Material supplied »
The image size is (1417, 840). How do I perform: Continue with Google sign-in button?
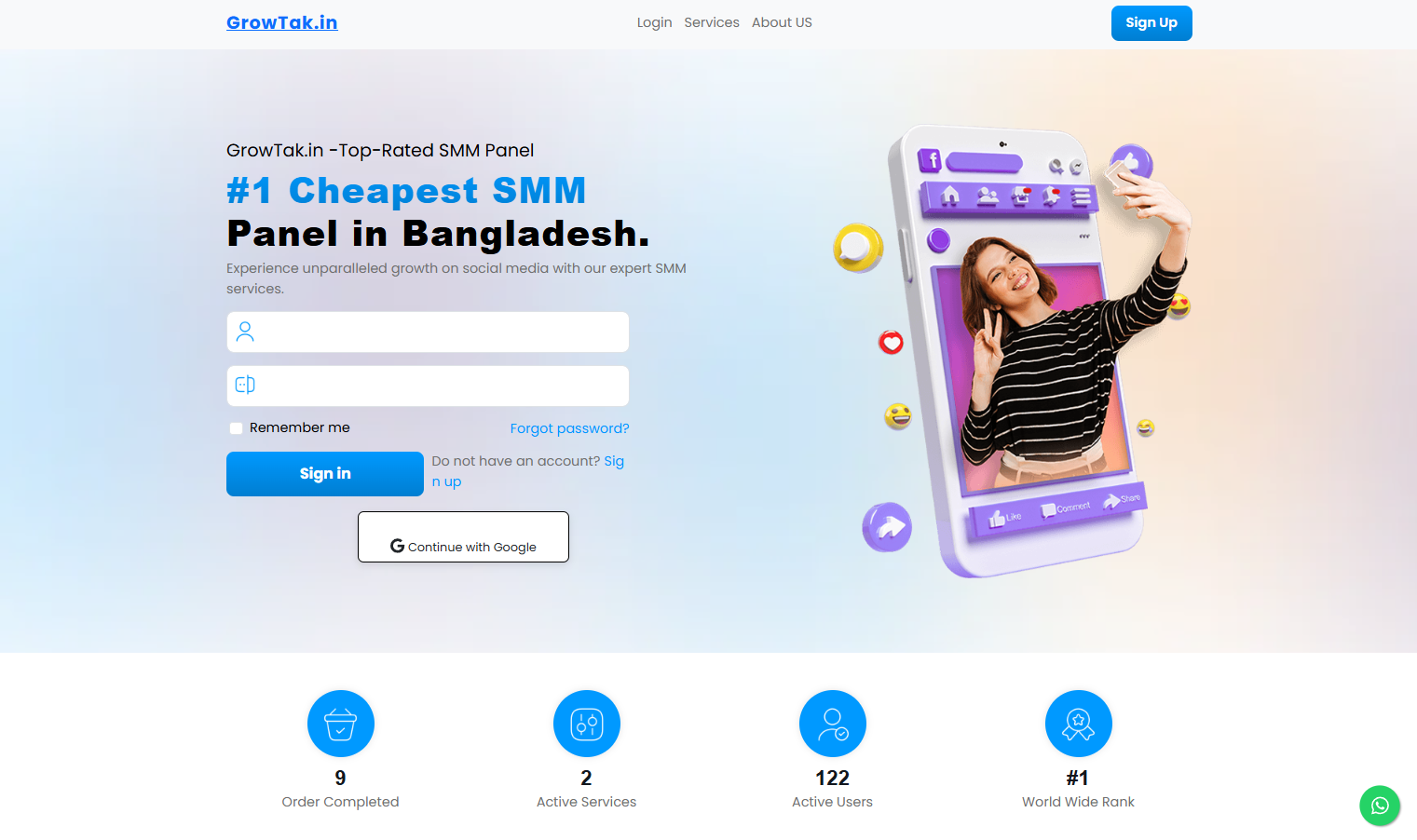(x=463, y=536)
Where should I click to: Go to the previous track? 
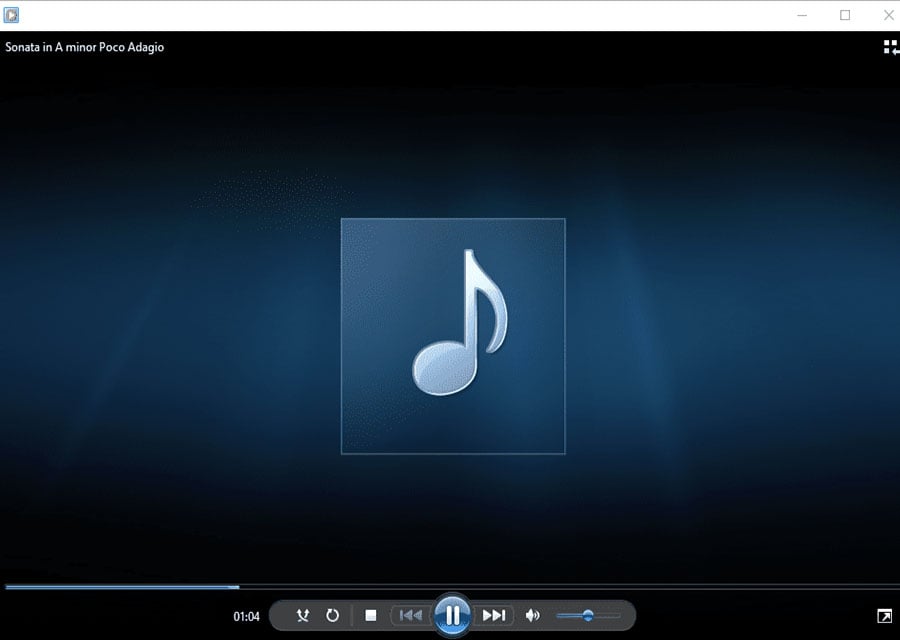pos(411,616)
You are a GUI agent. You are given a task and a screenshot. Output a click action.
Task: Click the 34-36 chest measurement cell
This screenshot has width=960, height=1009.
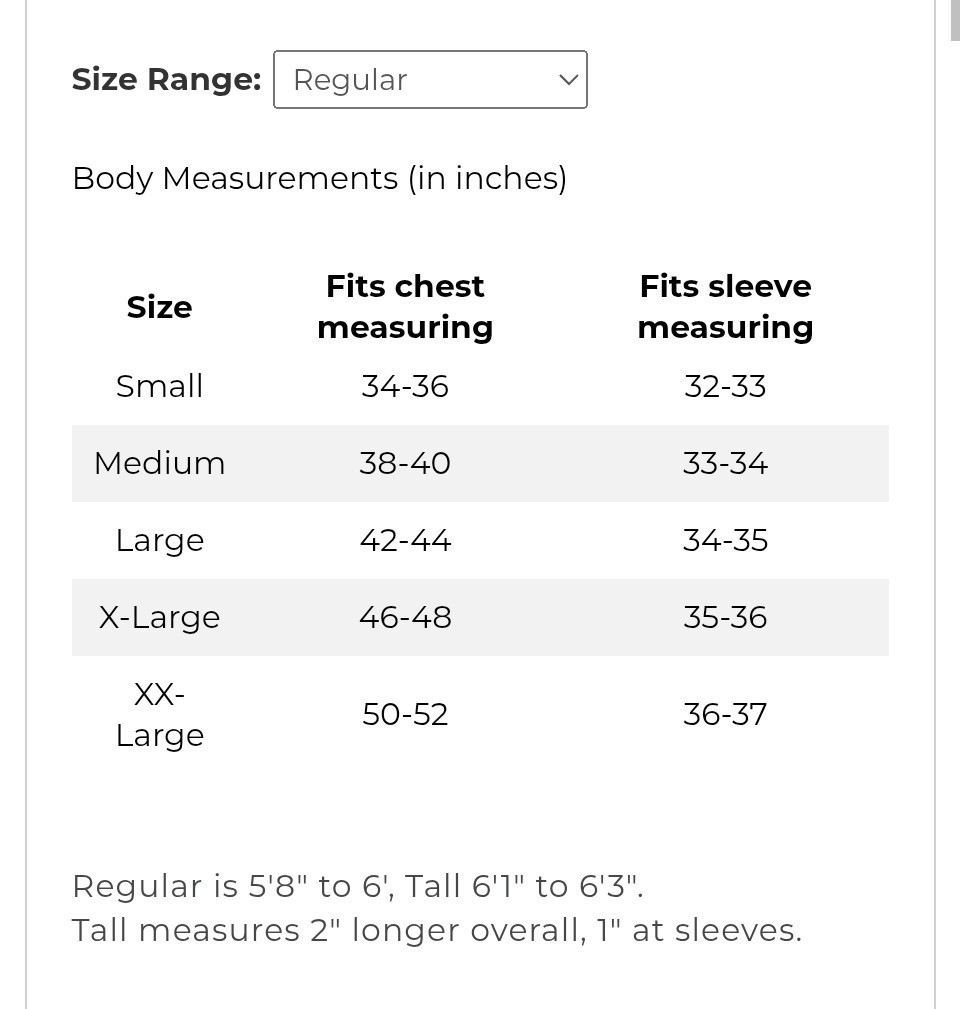click(x=405, y=386)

Set exercise »
Please output the records above as a numbered list with one line per item, skipping blank lines and leaving the pictures out.

Solution to this exercise »
1. The image size is (1417, 840). How do I perform: Continue with Google sign-in button?
2. (x=463, y=536)
3. Where should I click to: Go to the previous track? 
4. pos(411,616)
5. You are a GUI agent. You are given a task and a screenshot. Output a click action.
6. Task: Click the 34-36 chest measurement cell
7. This screenshot has width=960, height=1009.
8. click(x=405, y=386)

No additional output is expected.